Introduction
L’objectif de cet article est d’éclaircir le coût et la consommation de ressources associées à l’usage de Fabric Data Agent, au sein de Microsoft Fabric. Lié à un modèle sémantique, nous allons interroger un Data Agent à plusieurs reprises, faire varier un ensemble d’éléments et observer l’évolution des ressources consommées suite à ces différentes requêtes.
Pour faciliter l’analyse, nous ne parlerons pas de coût en dollars ou en euro : nous parlerons alors dans une unité commune, celle qui matérialise la consommation de ressources au sein de Fabric, car chaque client de Microsoft Fabric paiera un prix différent pour sa capacité : selon son choix de facturation – avec ou sans engagement (Reserved Instance/Pay As You Go) –, selon sa région, et selon le discount négocié entre les deux partis. Une fois le coût en CU(s) obtenu, pour obtenir le prix en €/$ que chaque prompt aurait coûté, chacun pourra alors multiplier par le prix unitaire qu’il paye pour son infrastructure.

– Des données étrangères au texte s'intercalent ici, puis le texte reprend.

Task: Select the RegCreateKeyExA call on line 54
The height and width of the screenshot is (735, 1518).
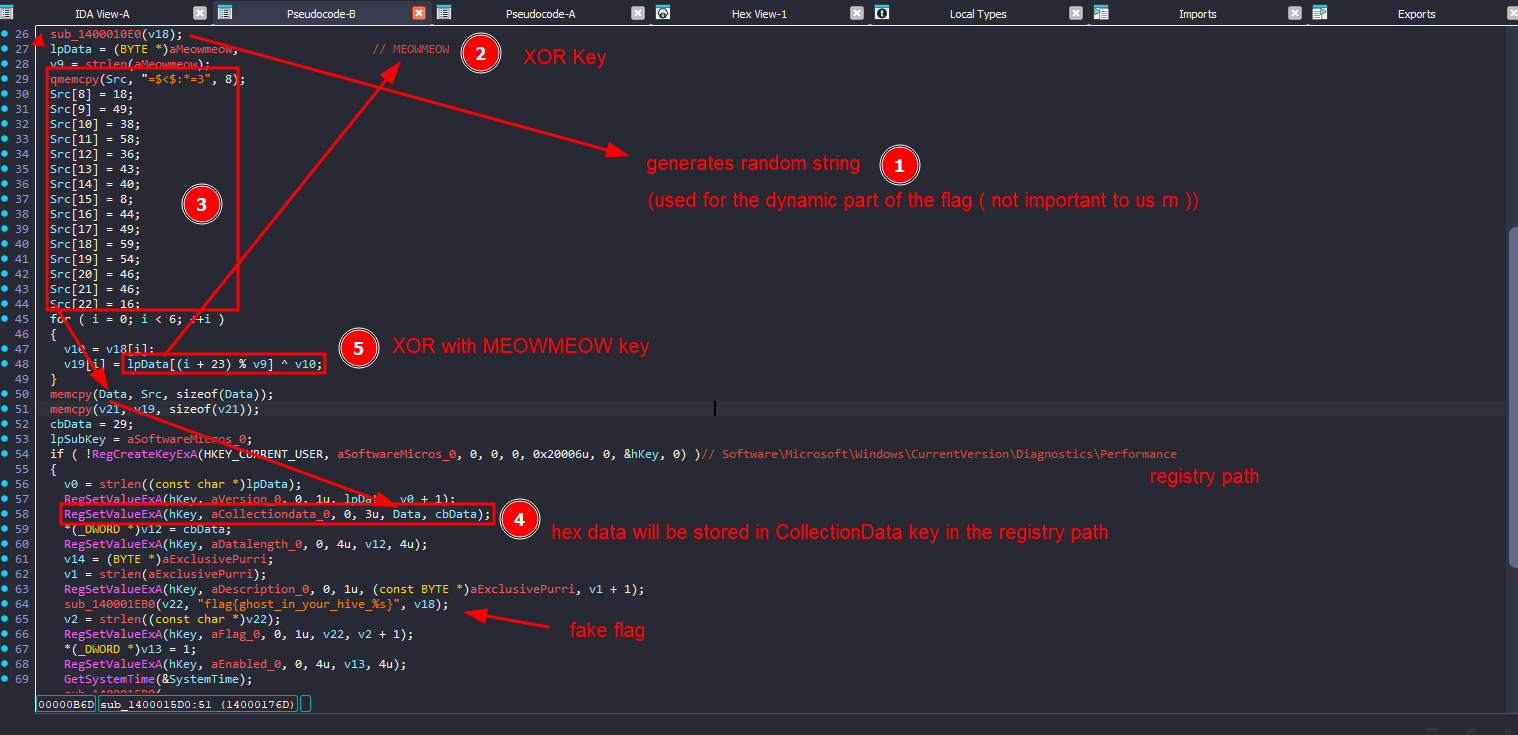Action: [149, 454]
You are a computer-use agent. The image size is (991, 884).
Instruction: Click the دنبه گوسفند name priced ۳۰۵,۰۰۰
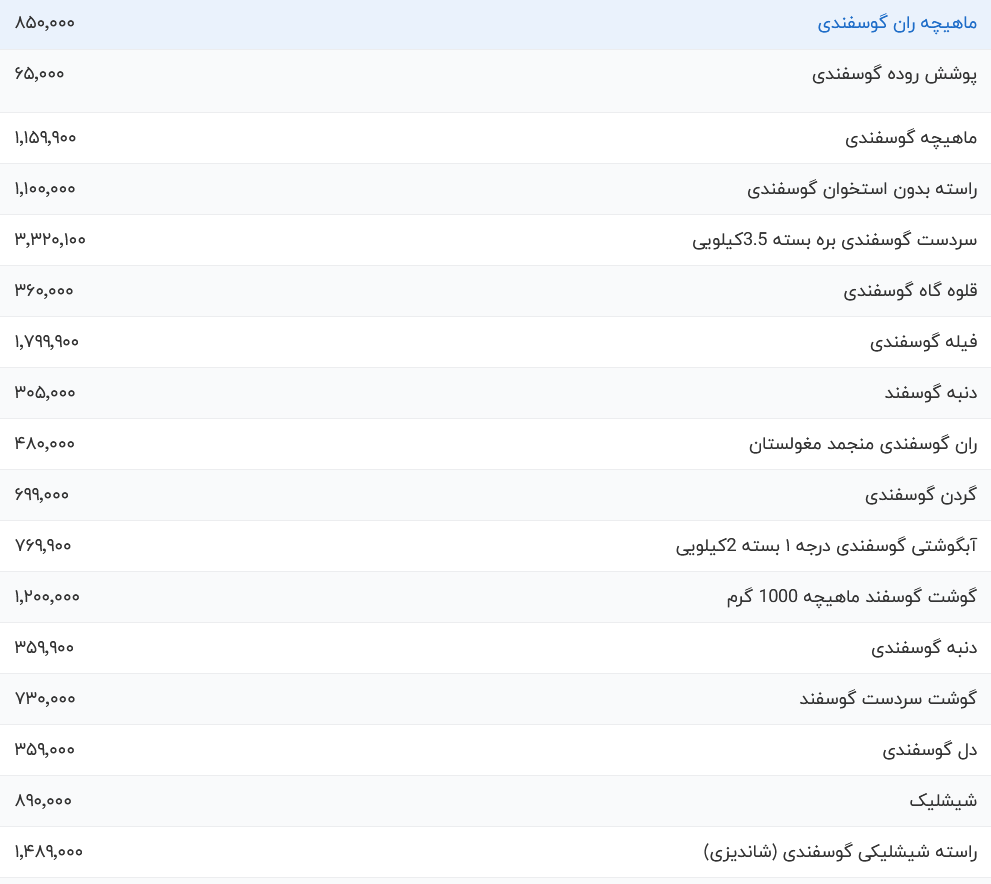click(930, 393)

L’unité de calcul de la consommation des ressources pour Microsoft Fabric est similaire à un débit : une quantité de ressources consommées pendant une période donnée : Pour nous ici, nous compterons en CU(s). Une capacité Fabric F2 ou F64 donne la même qualité de ressources, simplement elle offre un débit proportionnel : 2 ou 64 CU chaque seconde.

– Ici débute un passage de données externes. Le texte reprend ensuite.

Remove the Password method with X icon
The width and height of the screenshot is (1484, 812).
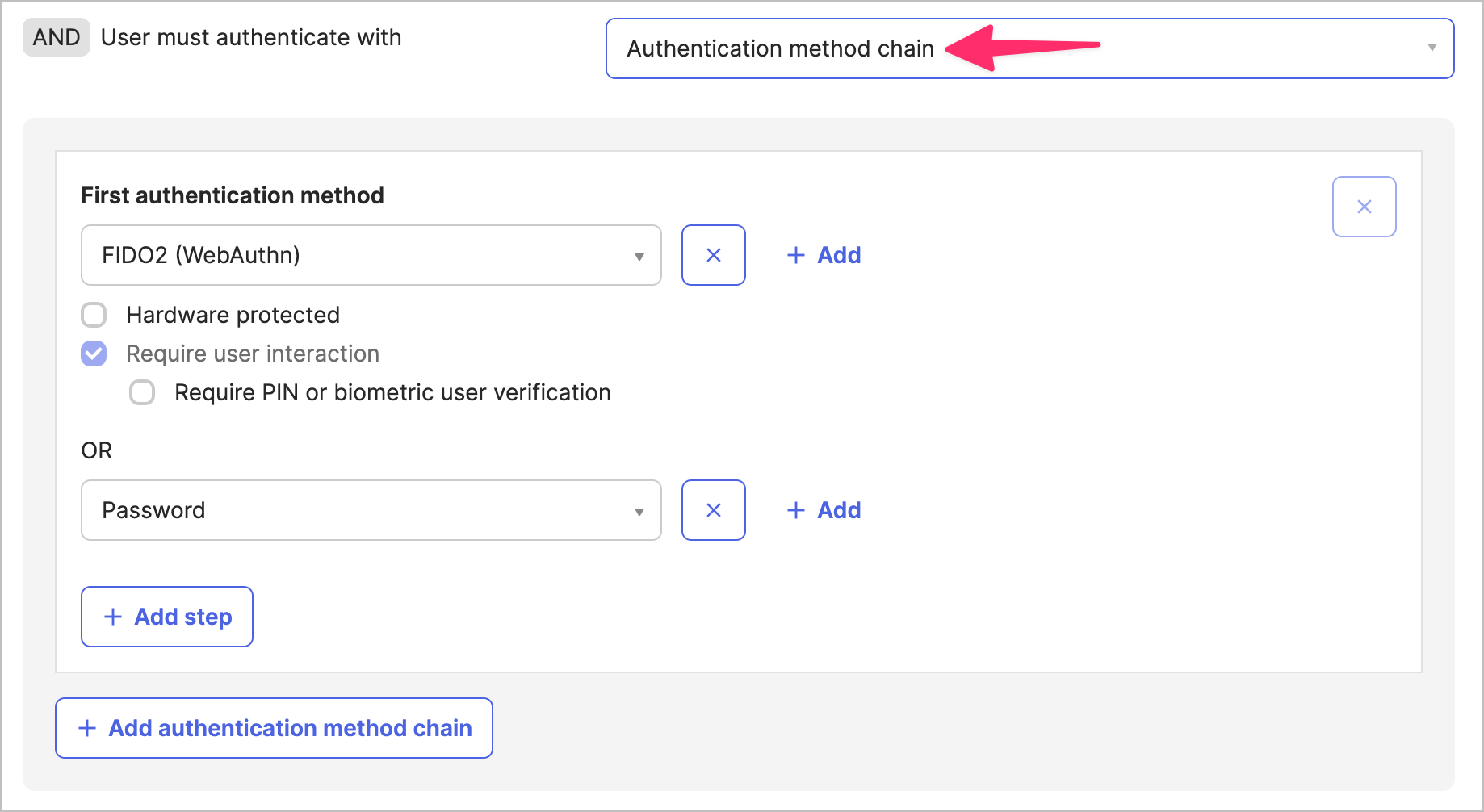713,510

Nous appliquerons la théorie documentée pour mesurer les ressources que chaque prompt doit consommer, puis analyserons via l’App Fabric Capacity Metrics pour obtenir les coûts imputés réellement à la capacité pour chacun des prompts.
La théorie
Dans la documentation, on peut lire :
When you query Data agent using natural language, Fabric generates tokens that represent the number of words in the query … 750 words ~= 1000 tokens.
On peut comprendre ici que la requête envoyée par l’utilisateur est celle qui est utilisée pour compter le nombre de token du prompt d’entrée.

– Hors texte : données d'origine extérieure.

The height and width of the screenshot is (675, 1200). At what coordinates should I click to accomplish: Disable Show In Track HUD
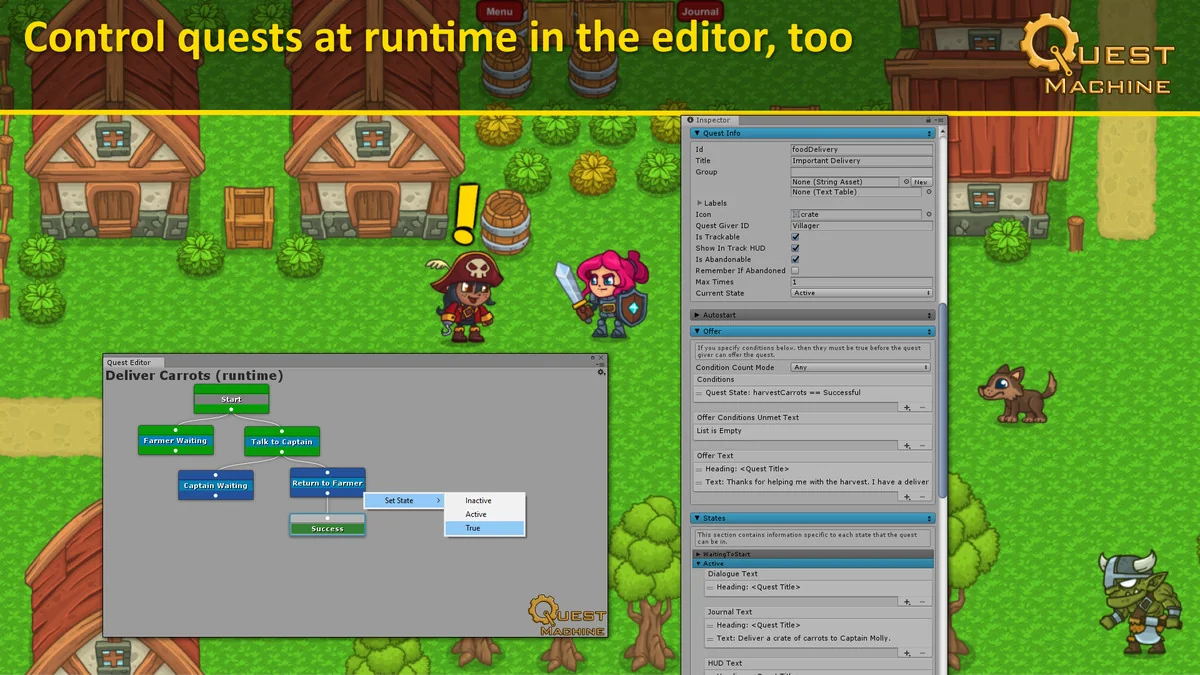pyautogui.click(x=795, y=248)
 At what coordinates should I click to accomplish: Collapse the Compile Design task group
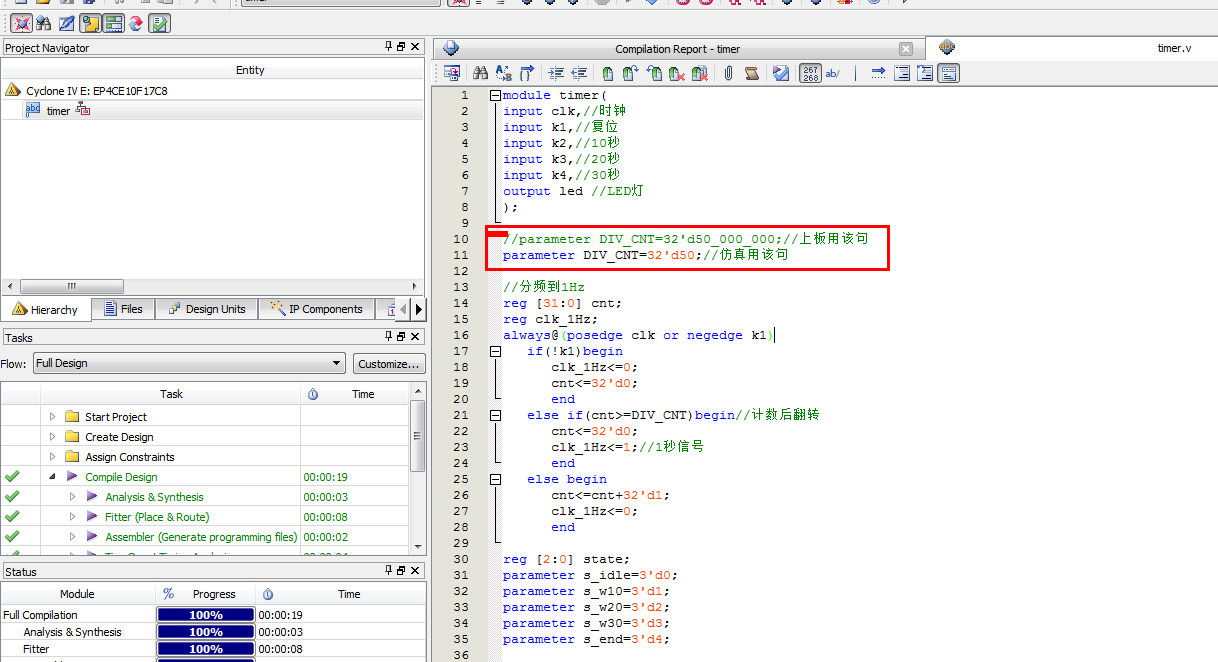pos(52,477)
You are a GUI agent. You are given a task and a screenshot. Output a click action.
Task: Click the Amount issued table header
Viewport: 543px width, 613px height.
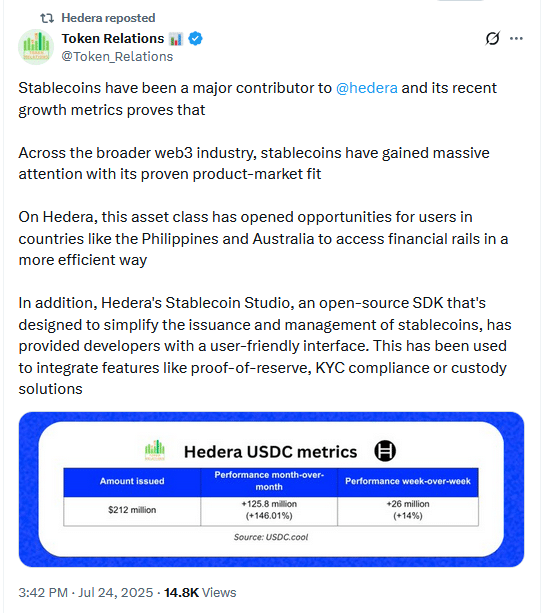132,481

Input prompt : 100 CU(s) = 1000 Tokens
Output completion : 400 CU(s) = 1000 Tokens
For example, assume each Data agent request has 2,000 input tokens and 500 output tokens. The price for one Data agent request is calculated as follows :
(2,000 × 100 + 500 × 400) / 1,000 = 400.00 CU seconds.
On comprend alors que la quantité de CU(s) consommées est calculée selon le nombre de tokens dans la question et la réponse, et qu’il y a un ratio de 1 pour 4 entre ces derniers.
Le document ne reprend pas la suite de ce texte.